Greta, Vanessa, gli imbecilli e Facebook
Libertà di espressione – lo sappiamo tutti – significa prima di tutto acconsentire all’esistenza di punti di vista e opinioni che a noi sembrano raccapriccianti inconcepibili o anche solo stupidi. Su Internet negli ultimi 20 anni ho incrociato migliaia di volte contenuti del genere. La mia idea, che ho scritto e riscritto mille volte, è che i contenuti raccapriccianti, inconcepibili o anche solo stupidi debbano essere liberamente raggiungibili. La nostra crescita culturale di esseri pensati in rete passa moltissimo anche da lì.
Premesso questo ieri ho dato una occhiata alla solita pagina Facebook scritta da un cretino che si intitola sobriamente “Delle due attiviste rapite in Siria non ce ne fotte un cazzo grazie” che si occupa di diffondere un punto di vista “alternativo” riguardo al rapimento di Greta e Vanessa. I contenuti e le immagini postate sono grevi e da III elementare ma, al di là dei toni, non differiscono troppo dai concetti che certa stampa italiana, dal Giornale a Libero, sta pubblicando in questi giorni. In pratica nella migliore delle ipotesi le due attiviste rapite in Siria se la sono cercata, nella peggiore, che gira in questi giorni in molti siti pseudoinformativi sul web, che le ragazze sarebbero spie infiltrate dai servizi segreti italiani.

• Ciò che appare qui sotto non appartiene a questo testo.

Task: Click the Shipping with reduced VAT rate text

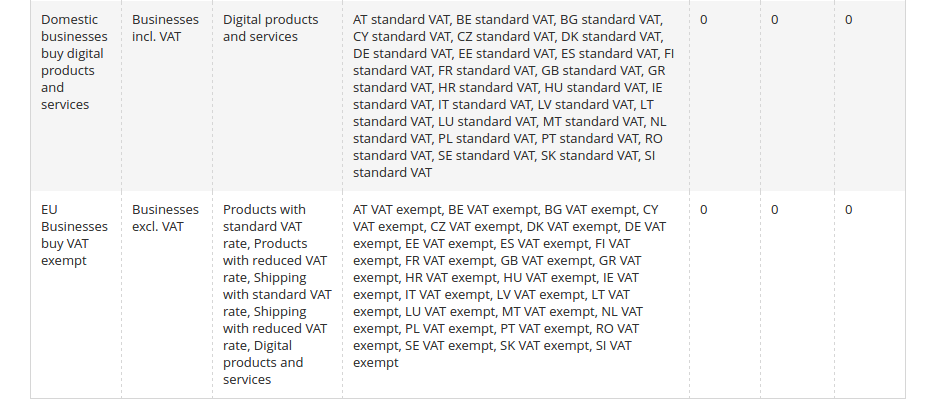Action: [x=275, y=328]
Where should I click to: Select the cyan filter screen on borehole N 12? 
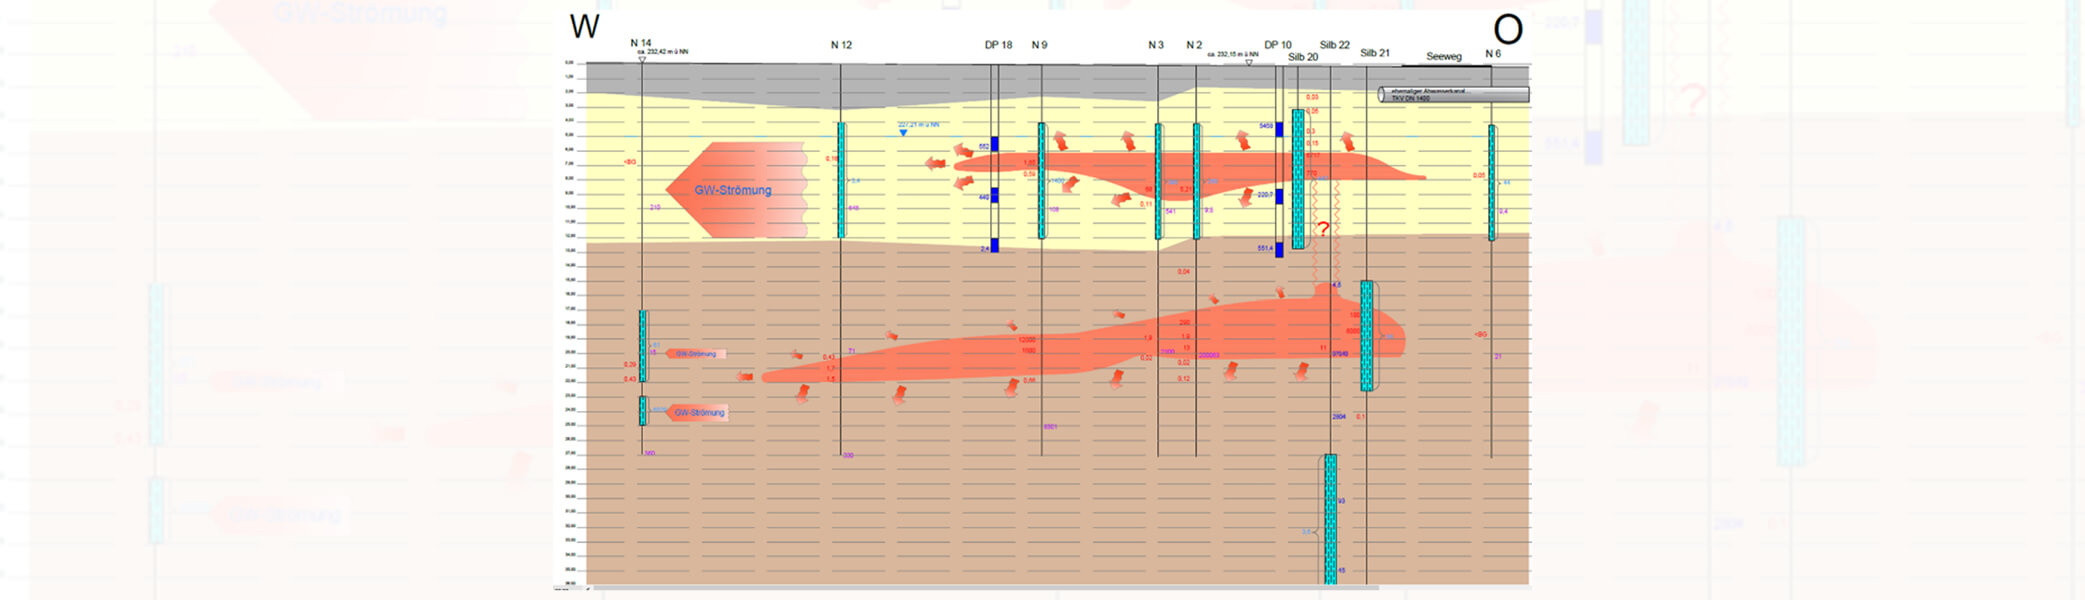click(x=841, y=180)
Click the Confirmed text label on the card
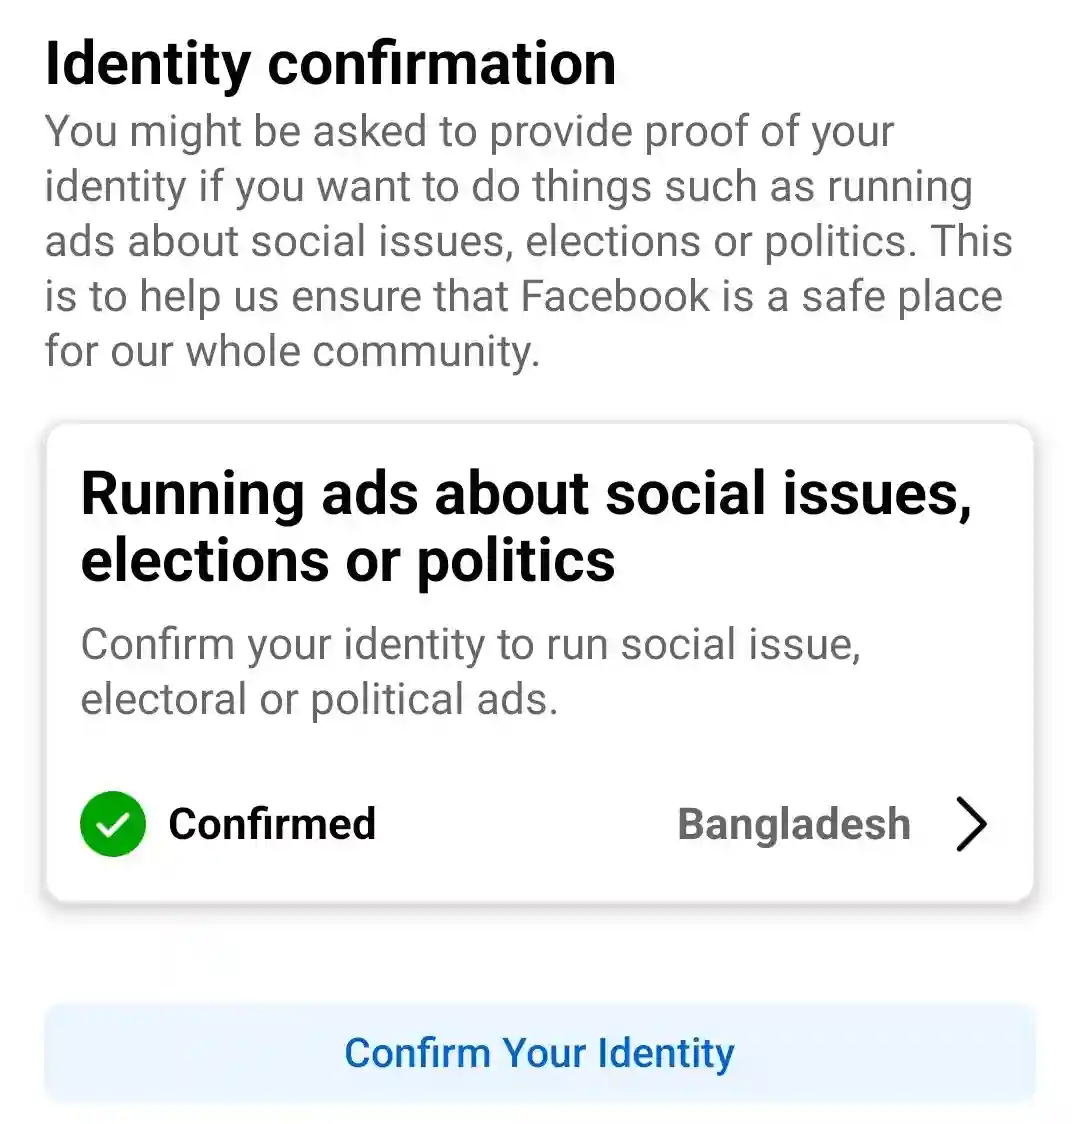Screen dimensions: 1080x1124 coord(272,824)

Quindi OK, ognuno scriva in rete le cazzate che preferisce. Quelle cazzate – se saremo bravi – diventeranno palestra per le nostre intelligenze. Ora però passiamo alla ragione stessa di questo post e cioé a Facebook.
Com’è nell’ordine delle cose molte persone ieri hanno messo “mi piace” sulla pagina FB in questione, molte altre hanno segnalato la pagina a Facebook perché la rimuovesse. Per la prima volta in vita mia l’ho fatto anch’io, più che per curiosità che per altro, cercando di farlo con un minimo di accuratezza, soprattutto tenendo d’occhio, più che la mia indignazione, gli “Standard di servizio della piattaforma” che Facebook propone.
Per iniziare, visto che conosco Facebook pochissimo, ho scoperto che non è possibile risalire all’autore della pagina perché Facebook non lo consente per ragioni sue. E questo, paradossalmente, è un buon punto di partenza: così facendo FB si fa carico della responsabilità che deriva dal mantenere online eventuali contenuti segnalati come illegali. Tuttavia mi interessa assai di più capire quale siano i criteri dei controlli che la piattaforma esegue sulle sue pagine.
Questa mattina, molto celermente, Facebook ha risposto alla mia segnalazione. Immaginavo già la risposta visto che molte persone ne avevano ricevute di analoghe ieri. In ogni caso la risposta è questa
In rete ognuno è dominus a casa propria per cui mi sta benissimo che Facebook abbia deciso che quella pagina possa rimanere on line. Però ora leggiamo “gli standard della comunità” di Facebook che, alla voce “contenuti che incitano all’odio”, dicono questo:
Facebook non consente i contenuti che incitano all’odio, ma attua una distinzione tra contenuti seri e meno seri. Se da un lato incoraggiamo gli utenti a mettere in discussione idee, eventi e linee di condotta, non consentiamo la discriminazione di persone in base a razza, etnia, nazionalità, religione, sesso, orientamento sessuale, disabilità o malattia.
Quindi secondo Facebook questa foto non incita all’odio religioso
Mentre questa foto non discrimina per ragioni di sesso, orientamento sessuale o disabilità (anche disabilità, sì, la prigionia cos’altro è?)
Né sarà sufficiente invitarmi a valutare ogni singolo contenuto con la solita via d’uscita legalese che presume io abbia tempo e voglia di risegnalare ogni singolo elemento per un’ulteriore altrettanto accurata valutazione.
La notizia buona è che Facebook risponde in tempi rapidissimi. Quella meno buona è che ha una gestione dell’identità piuttosto caotica. Quella pessima è che i suoi controlli sui contenuti sono o automatici o molto molto scadenti.
aggiornamento ore 19,40: la pagina in questione è stata rimossa da Facebook.
aggiornamento ore 21,00: la pagina in questione è tornata online.